WHAT TO DO: Print only what runs from the line that includes "Given: Click the Address 1 input field" to the end of the listing, word for word, and do not include any pictures.

RECORDS PROVIDED:
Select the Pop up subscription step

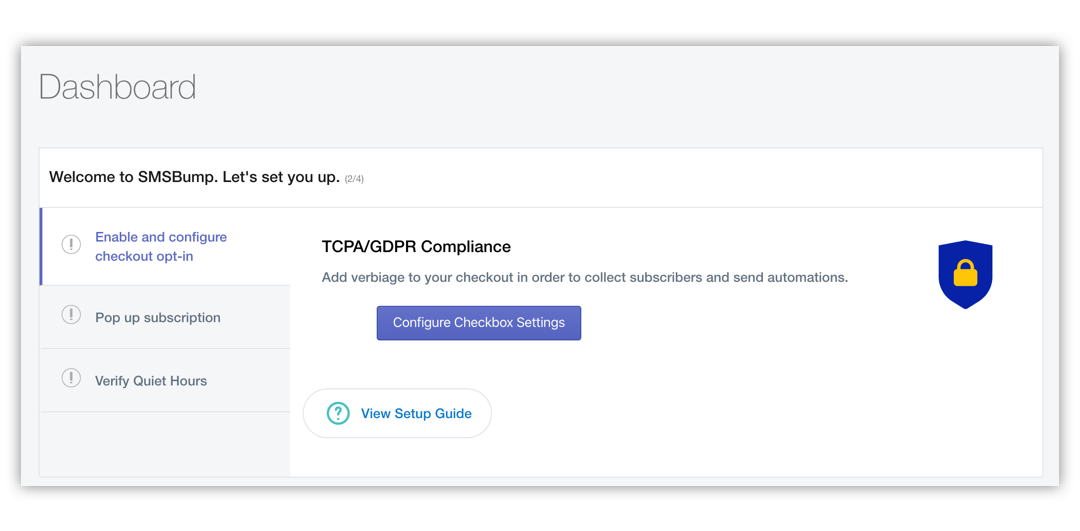(165, 317)
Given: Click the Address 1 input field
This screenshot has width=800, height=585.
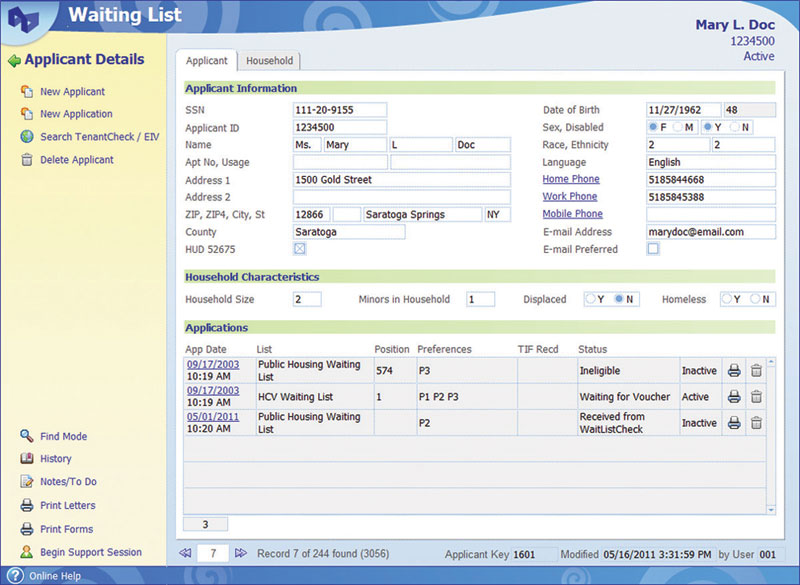Looking at the screenshot, I should tap(401, 180).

EXERCISE RESULT:
Given: Click the Address 1 input field
This screenshot has width=800, height=585.
Looking at the screenshot, I should tap(401, 180).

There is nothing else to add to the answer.